## SOURCE TEXT
Posted on 03/16/2006 3:03:31 PM PST by Aussie Dasher
Al Gore got an endorsement for a second presidential bid in 2008 from a Virginia congressman who blamed the Iraq war on American Jews.
Questioned about the contest, Democratic Rep. Jim Moran said: "I'd like to see him get into the race."
"He won the popular vote in 2000, and I think he's even stronger and more committed," Moran said yesterday on C-SPAN's Washington Journal. "But you know, he's got his own life and it's his decision to make."
A spokesman for Gore had no immediate reaction to Moran's comments.
Moran is not known as one of the most thoughtful members of Congress. He last made news in May when he blasted President Bush as someone who surrounds himself with yes men, labeling Vice President Dick Cheney "the biggest a-- kisser of all."
In an interview with the Raw Story website, Democrat Jim Moran of Virginia said, "The only actual news that [Bush] reads is the sports section. All the national news, all the opinions that he gets have been filtered, and it goes to his daily briefing that has already been pre-screened to give him what he wants to read. He doesn't read any books, and he doesn't talk with people that don't already agree with him. He's surrounded himself with ideological sycophants. And the biggest a-- kisser of all is Dick Cheney."

## STATED PROBLEM
Do these statements agree with the post about Jim Moran's backing of Al Gore? 1. Moran spoke about Gore on C-SPAN's Washington Journal. 2. A spokesman for Gore welcomed Moran's comments. 3. Moran said Bush reads books. Answer yes or no for each, and quote the words of the post that decide it. The lines after this point have no connection to the post.

## Entries for locating text and items
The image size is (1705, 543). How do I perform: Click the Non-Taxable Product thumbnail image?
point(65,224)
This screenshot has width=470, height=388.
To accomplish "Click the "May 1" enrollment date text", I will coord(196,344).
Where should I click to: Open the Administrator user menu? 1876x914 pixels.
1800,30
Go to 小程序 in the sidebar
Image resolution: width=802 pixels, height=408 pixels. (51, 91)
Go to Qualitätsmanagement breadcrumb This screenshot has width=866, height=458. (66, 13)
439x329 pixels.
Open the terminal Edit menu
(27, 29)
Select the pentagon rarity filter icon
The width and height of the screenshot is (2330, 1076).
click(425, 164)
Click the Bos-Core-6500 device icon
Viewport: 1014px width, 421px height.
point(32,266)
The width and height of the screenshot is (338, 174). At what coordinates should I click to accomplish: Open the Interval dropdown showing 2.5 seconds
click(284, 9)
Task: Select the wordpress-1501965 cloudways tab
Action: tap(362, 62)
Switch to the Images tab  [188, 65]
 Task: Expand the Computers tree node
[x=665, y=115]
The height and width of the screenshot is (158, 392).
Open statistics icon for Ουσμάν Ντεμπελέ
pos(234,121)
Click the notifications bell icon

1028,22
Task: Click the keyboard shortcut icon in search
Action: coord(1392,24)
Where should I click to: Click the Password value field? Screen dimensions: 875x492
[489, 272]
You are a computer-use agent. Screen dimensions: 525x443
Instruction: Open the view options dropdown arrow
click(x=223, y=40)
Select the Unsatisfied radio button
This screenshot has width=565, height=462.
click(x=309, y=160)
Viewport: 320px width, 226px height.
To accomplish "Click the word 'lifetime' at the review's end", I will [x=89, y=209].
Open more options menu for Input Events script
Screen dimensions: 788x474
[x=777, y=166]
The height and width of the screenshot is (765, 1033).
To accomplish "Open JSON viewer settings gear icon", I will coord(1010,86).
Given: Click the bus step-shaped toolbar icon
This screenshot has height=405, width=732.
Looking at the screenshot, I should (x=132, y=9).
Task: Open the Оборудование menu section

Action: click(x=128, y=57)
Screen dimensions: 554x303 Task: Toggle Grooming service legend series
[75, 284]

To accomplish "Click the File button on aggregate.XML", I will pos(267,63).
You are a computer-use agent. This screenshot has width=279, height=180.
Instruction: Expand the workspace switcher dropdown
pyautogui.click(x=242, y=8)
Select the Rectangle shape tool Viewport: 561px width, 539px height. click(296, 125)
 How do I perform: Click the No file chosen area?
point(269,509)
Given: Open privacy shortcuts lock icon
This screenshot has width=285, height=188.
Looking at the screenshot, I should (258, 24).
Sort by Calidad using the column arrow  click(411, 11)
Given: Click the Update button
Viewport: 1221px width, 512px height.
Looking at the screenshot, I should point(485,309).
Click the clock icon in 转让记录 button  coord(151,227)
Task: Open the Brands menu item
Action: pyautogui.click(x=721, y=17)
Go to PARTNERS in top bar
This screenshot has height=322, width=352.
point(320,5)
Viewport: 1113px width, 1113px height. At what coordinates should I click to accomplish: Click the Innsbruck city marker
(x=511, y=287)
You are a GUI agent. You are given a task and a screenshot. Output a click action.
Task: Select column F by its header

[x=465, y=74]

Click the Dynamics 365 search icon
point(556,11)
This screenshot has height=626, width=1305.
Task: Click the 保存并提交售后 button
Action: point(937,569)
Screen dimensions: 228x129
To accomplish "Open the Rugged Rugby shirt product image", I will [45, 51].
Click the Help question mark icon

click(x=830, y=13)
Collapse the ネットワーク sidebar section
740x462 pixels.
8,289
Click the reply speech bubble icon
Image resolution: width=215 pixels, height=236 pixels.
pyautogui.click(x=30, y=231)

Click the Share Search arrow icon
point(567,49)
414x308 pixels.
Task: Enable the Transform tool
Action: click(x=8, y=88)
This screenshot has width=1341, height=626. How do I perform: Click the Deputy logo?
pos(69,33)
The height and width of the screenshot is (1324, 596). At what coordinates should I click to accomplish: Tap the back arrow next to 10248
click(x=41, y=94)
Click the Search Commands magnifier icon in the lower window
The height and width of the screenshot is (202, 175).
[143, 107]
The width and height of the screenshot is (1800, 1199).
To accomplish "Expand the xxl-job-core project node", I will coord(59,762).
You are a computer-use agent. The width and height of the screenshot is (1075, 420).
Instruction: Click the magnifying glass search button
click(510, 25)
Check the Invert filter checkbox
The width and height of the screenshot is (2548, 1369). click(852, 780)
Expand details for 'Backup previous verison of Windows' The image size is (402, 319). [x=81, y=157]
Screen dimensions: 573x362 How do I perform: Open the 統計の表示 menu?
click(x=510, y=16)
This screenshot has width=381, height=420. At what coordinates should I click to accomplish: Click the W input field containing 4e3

## RESULT FOR THIS TASK
1. Yes: "Moran said yesterday on C-SPAN's Washington Journal."
2. No: "A spokesman for Gore had no immediate reaction to Moran's comments."
3. No: "He doesn't read any books"